# Extracted information:
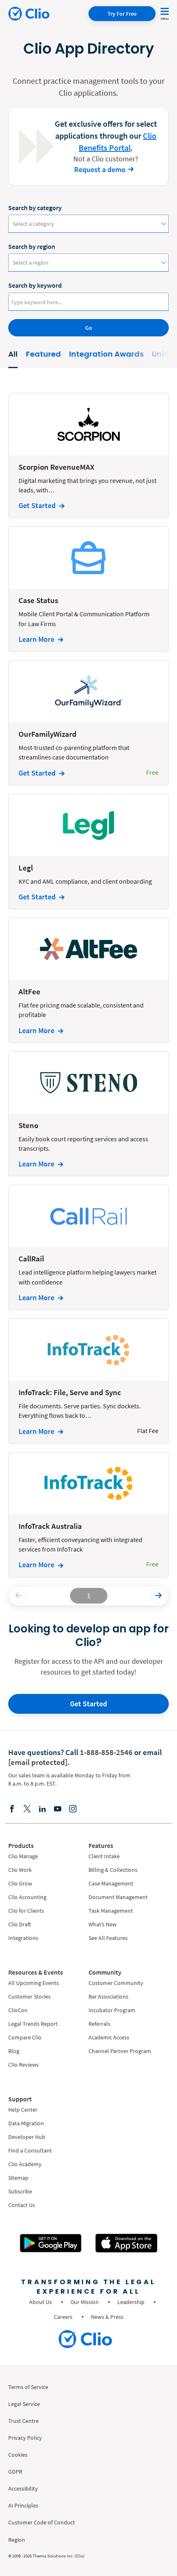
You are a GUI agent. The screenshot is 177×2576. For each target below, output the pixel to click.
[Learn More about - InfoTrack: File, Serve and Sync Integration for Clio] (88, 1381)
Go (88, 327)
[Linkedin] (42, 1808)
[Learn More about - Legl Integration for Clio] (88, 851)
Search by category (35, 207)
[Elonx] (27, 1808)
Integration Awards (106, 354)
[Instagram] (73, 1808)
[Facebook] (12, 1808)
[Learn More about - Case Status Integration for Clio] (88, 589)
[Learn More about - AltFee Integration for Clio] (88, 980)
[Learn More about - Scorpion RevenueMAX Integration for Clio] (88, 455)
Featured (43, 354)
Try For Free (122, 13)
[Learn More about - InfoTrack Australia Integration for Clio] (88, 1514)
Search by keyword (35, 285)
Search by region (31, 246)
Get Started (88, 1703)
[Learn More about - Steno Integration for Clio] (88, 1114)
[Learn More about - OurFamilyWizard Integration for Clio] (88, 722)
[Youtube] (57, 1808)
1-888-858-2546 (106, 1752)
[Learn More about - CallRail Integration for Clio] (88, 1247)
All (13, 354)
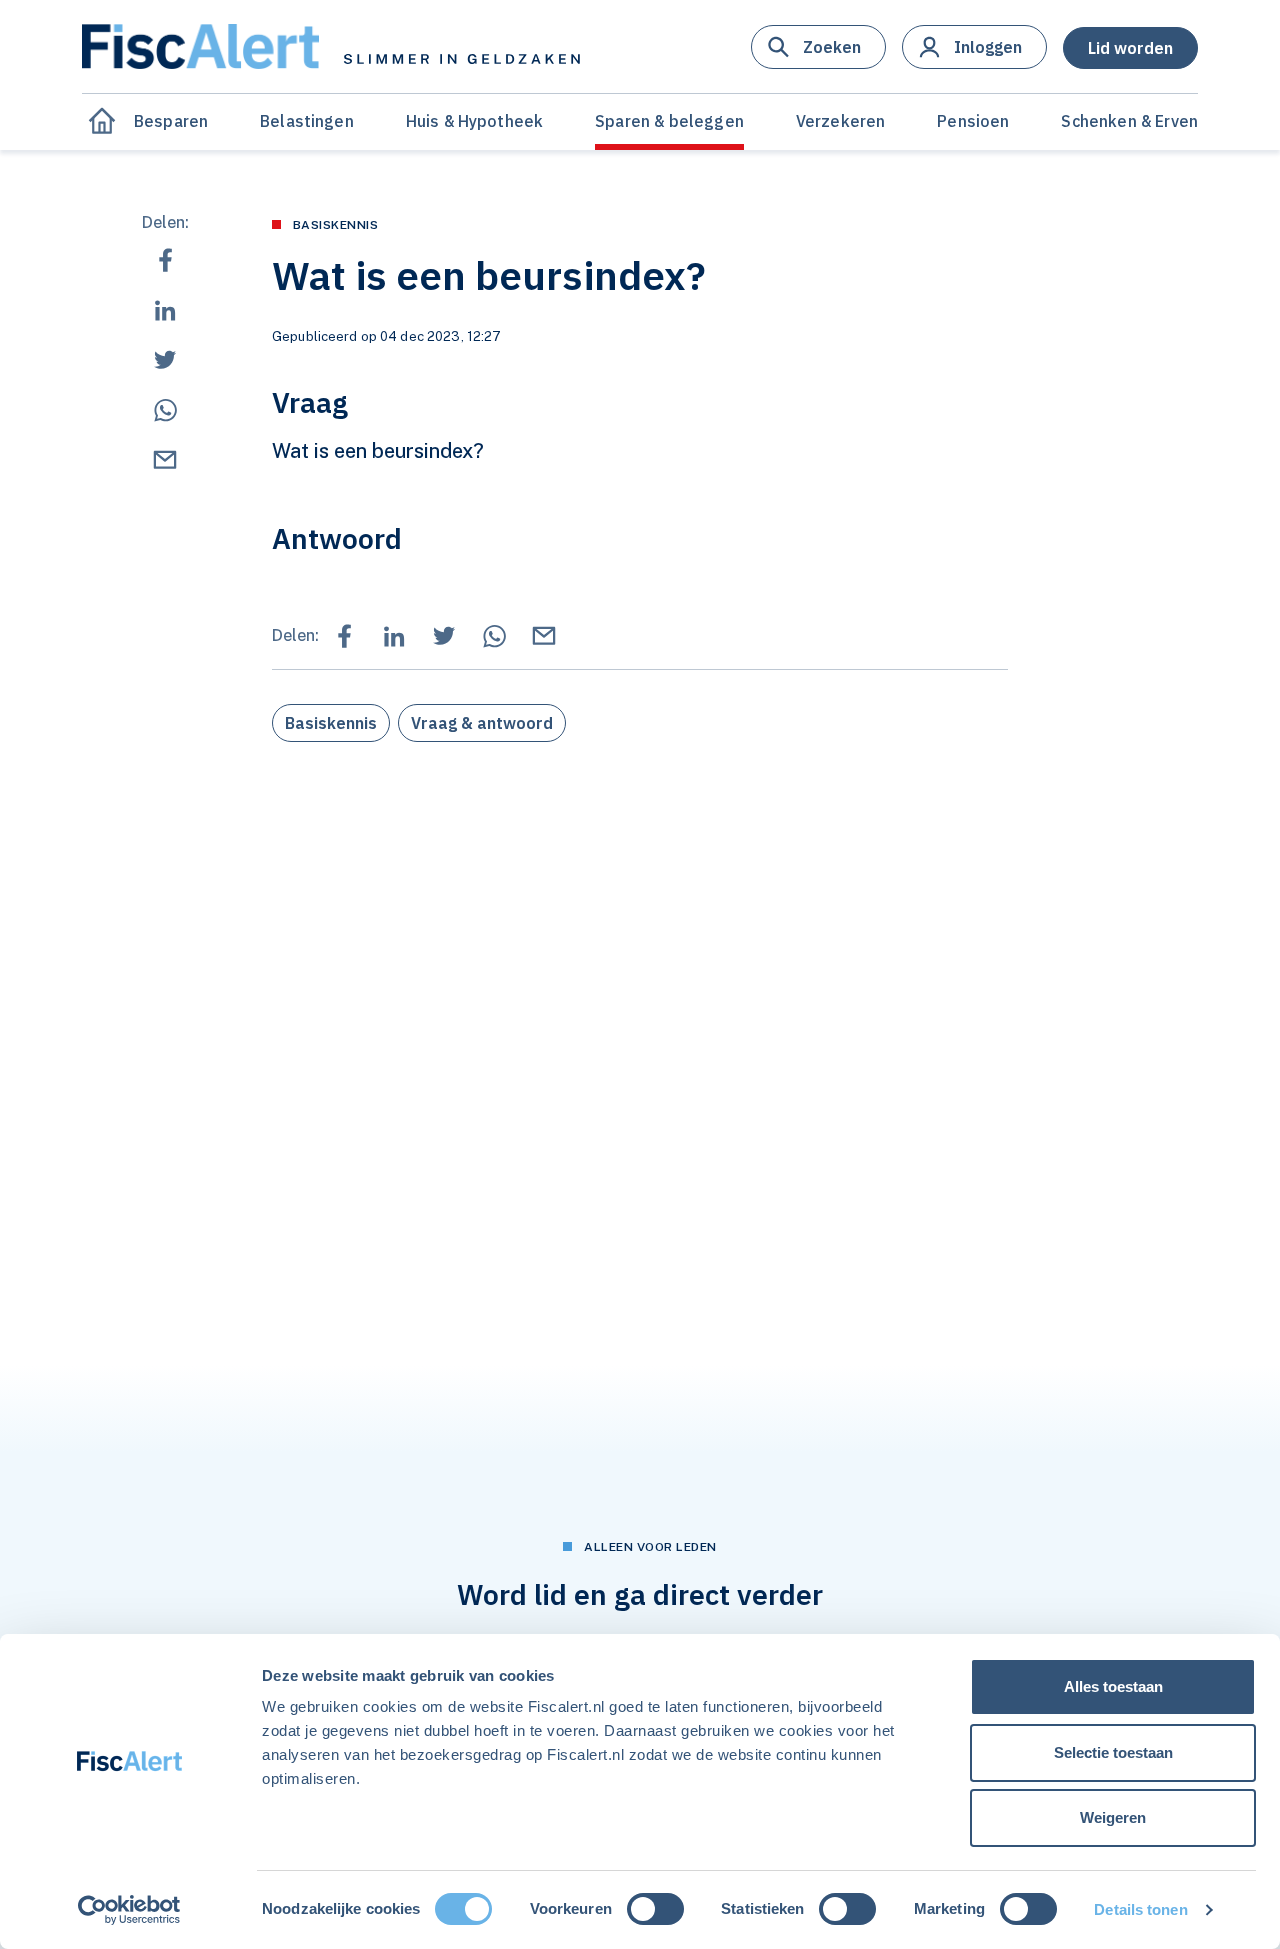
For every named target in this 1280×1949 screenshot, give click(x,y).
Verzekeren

# What you should do:
Go through the records and show every line with the string "InfoTrack" in it.

# Solution to this exercise:
[Learn More about - InfoTrack: File, Serve and Sync Integration for Clio] (88, 1381)
[Learn More about - InfoTrack Australia Integration for Clio] (88, 1514)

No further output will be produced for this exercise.